I have a real imbalance between my front and rear delts. I was wondering if anybody had any ideas on how to bring this back to the middle ground without abstaining from exercises such as bench presses etc.

forget dropping bp, dedicate more time to doing rear delt exercises. just leave the front raises as they’re being used all the time in other exercises.

  1. standing bent over rows [db]
  2. seated bent over rows [db]
  3. bent over rows [barbell]
  4. rope pulls to face/neck
  5. dips
  6. pullups

do a search for deltoids and back and you’ll find many articles.

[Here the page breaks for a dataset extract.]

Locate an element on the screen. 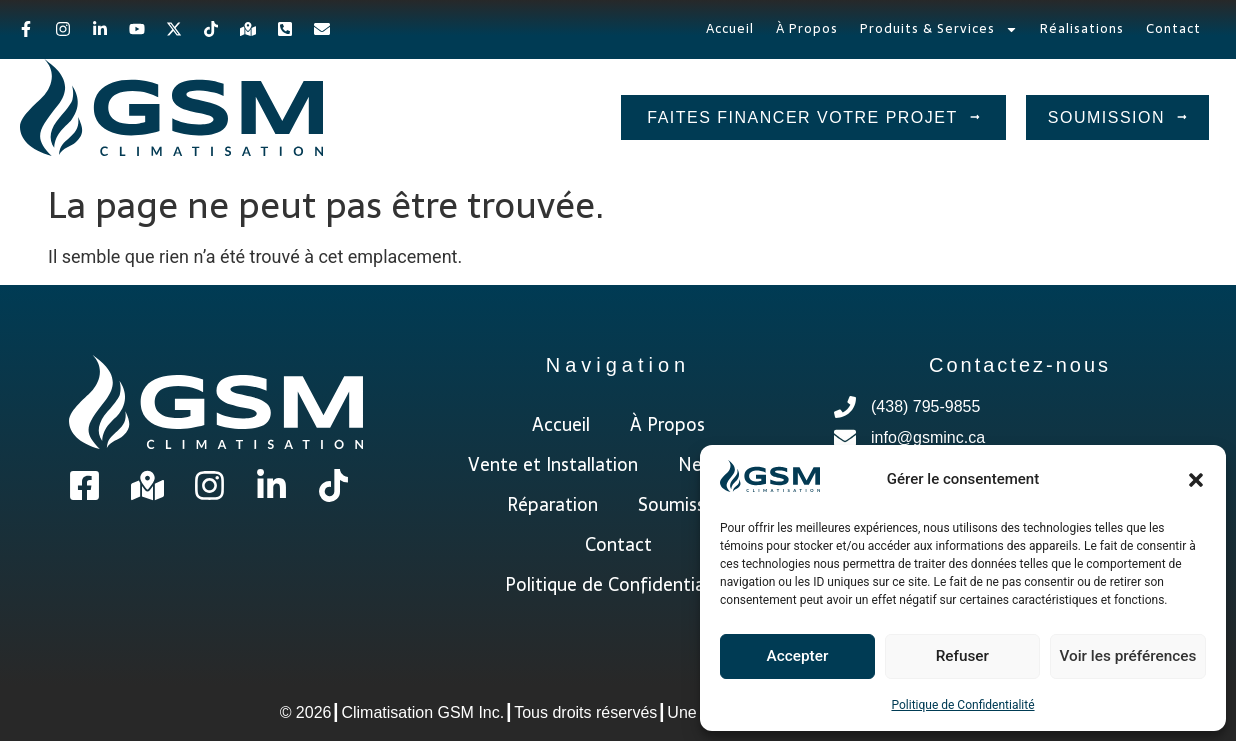  Accueil is located at coordinates (730, 28).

also, once comfortable with each exercise, try super setting, giant setting them… it really works them HARD. mine only started to grow well after doing just that.

hope that helps.

I have much the same problem.

With rows I have found that the rear delts only contract at the very end. With barbell rows just bringing the bar to the torso does not seem to hits the delts much. I have found that I need to hold the peak contraction (i.e. against the torso) to hit the rear delts. Nothing too much just a count of one or so. I try to bring the bar straight up from a neutral back position (i.e. from just about the knees to just below the sternum). Usually use sets of 5 for multiple sets.

I have also made military presses my main upper body pressing exercise (as opposed to bench) but this is just because I prefer this lift (but the choice does help with the posture a bit).

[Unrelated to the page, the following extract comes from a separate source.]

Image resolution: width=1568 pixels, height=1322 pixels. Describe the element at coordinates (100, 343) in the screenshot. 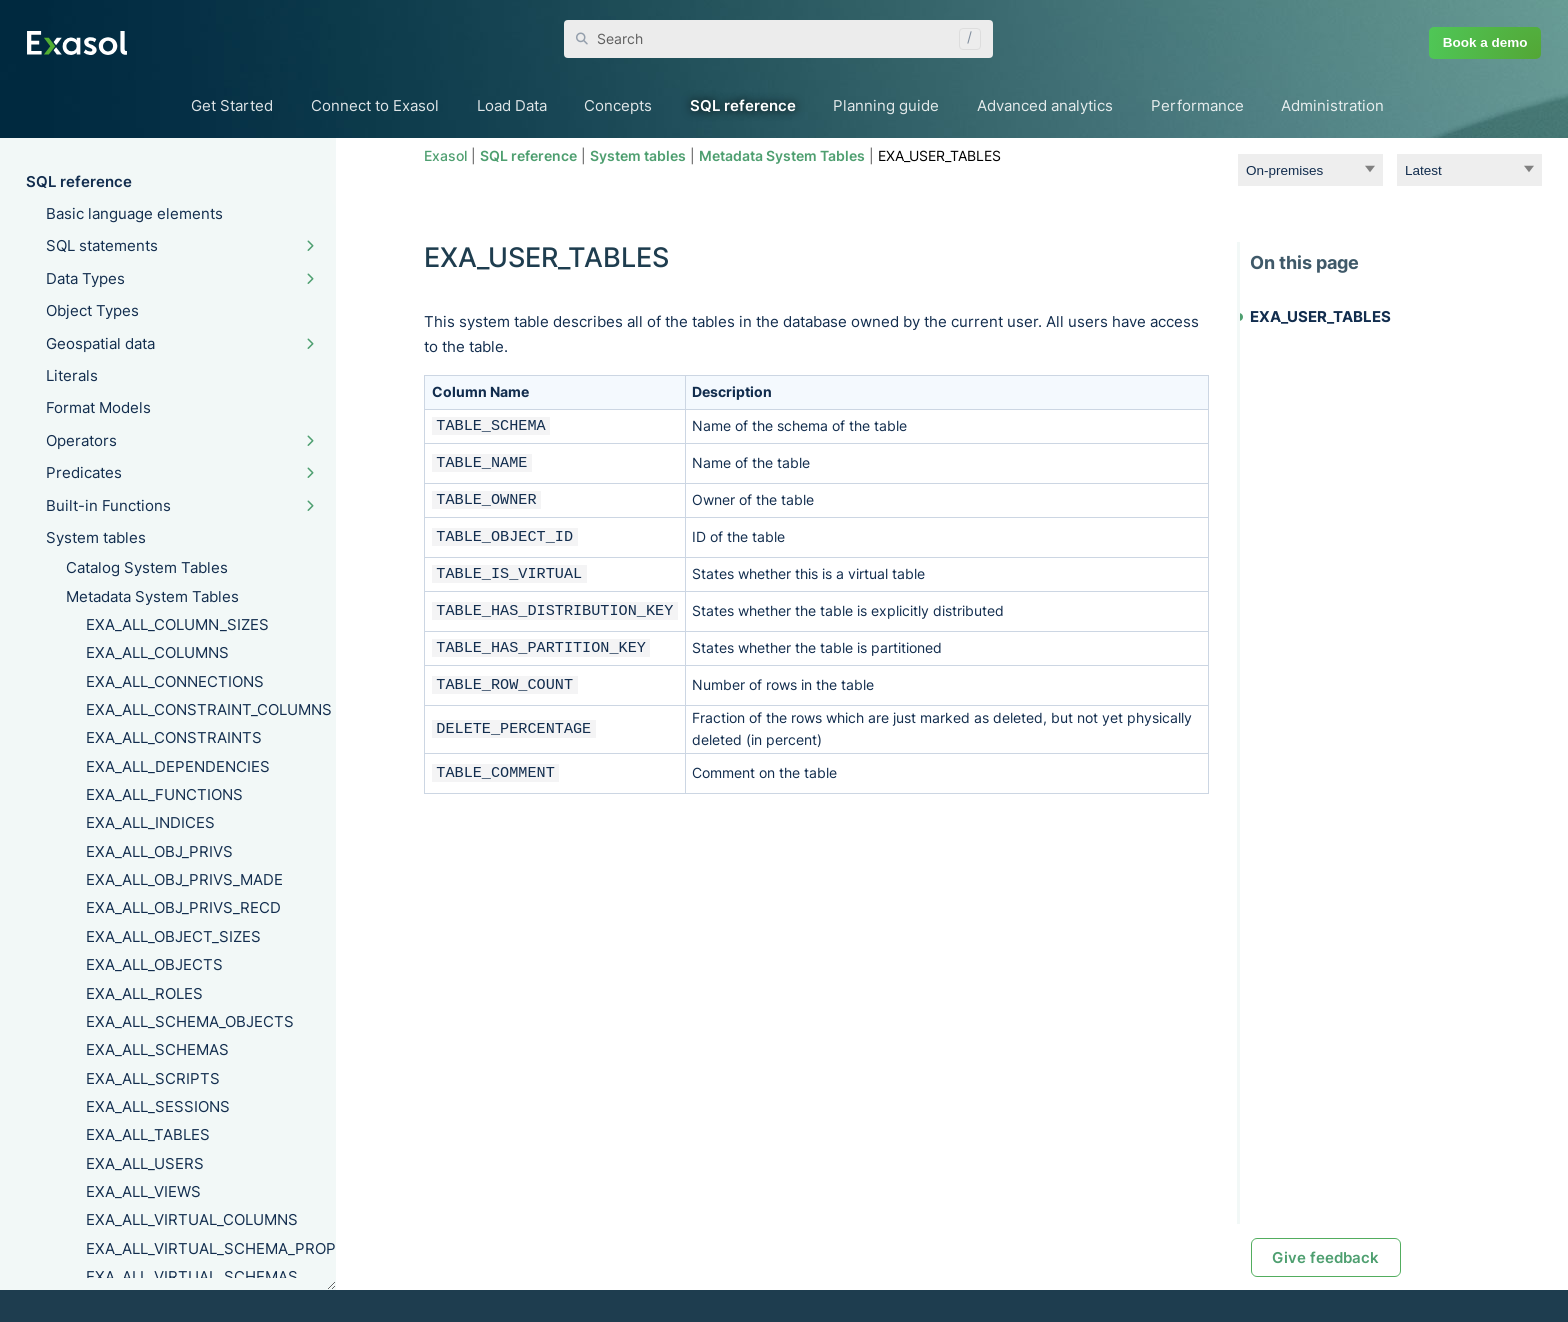

I see `Geospatial data` at that location.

Right on, sham. Also consider getting into the olympic lifts. DL’s, cleans, snatches: these work the rear delts, and they’re good for the rest of ya, too!

[quote]lothario1132 wrote:
Right on, sham. Also consider getting into the olympic lifts. DL’s, cleans, snatches: these work the rear delts, and they’re good for the rest of ya, too! [/quote]

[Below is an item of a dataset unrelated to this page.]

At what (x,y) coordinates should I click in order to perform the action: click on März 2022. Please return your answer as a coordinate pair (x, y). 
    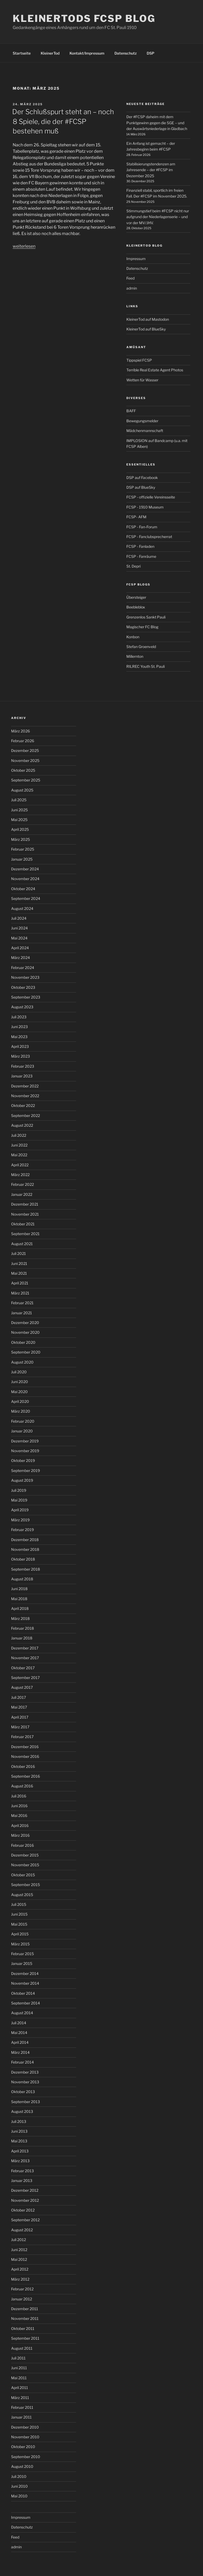
    Looking at the image, I should click on (20, 1174).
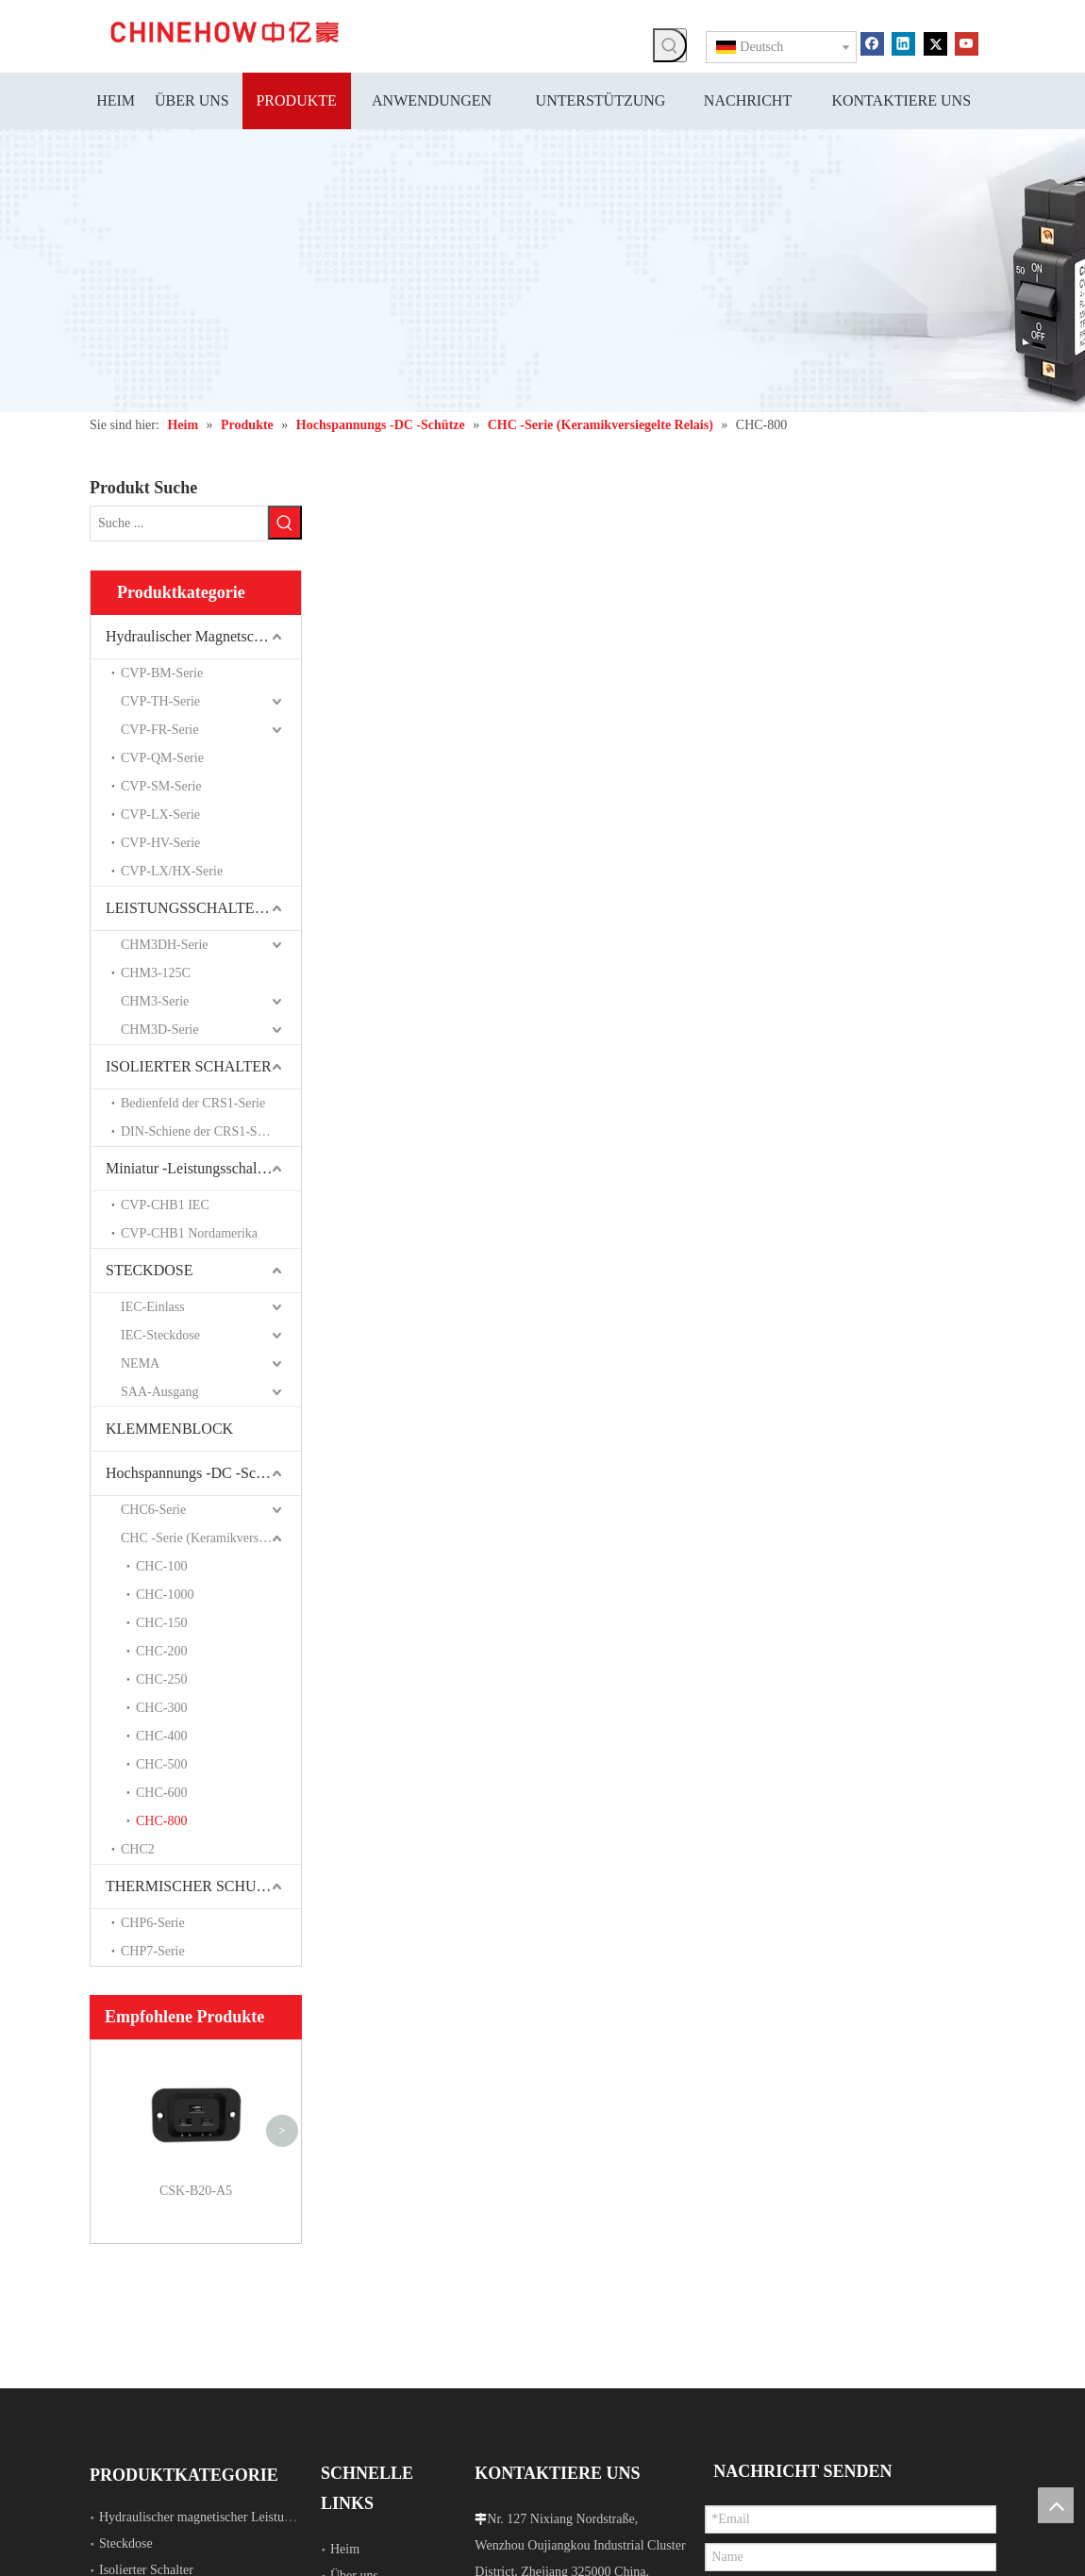  I want to click on SAA-Ausgang, so click(159, 1392).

It might be just me but I have not found snatches, cleans or deadlifts help the rear delts much (rhomb. and traps yes not the rear dealts). The only thing that works for me is the isometric pause at the top of rows.

Alright, just gonna use this thread for another imbalance.

I just noticed in a mirror that one of my shoulders is higher then the other, I don’t know for sure, but its probably an imbalance, since its the first time I’ve noticed this.

Its only just a little, but I’ve gotten plenty of second opinions about it to be sure.

Any ideas?

I know this seems to be a little sissy exercices but with these I overcome my weakness

A-1 low cable rear delt 1-24-8, 311
A-2 high cable standing x-row 1-2
6-10,311

hope this help

Muppet if one shoulder is higher than the other it may be time to see a chiropractor. I had the same problem from numerous football injuries and in about one month my chiro. had me straightened out.

Cal,
If you have access some bands try doing band pull aparts.
http://asp.elitefts.com/qa/default.asp?qid=13316&tid=51

You can also do some rear raise dragging.
http://asp.elitefts.com/qa/default.asp?qid=4175&tid=51

Muppet,
If one shoulder is higher than the other it is probably because your shoulders are out of alignment not a muscle imbalance. I would check it out with a chiropractor.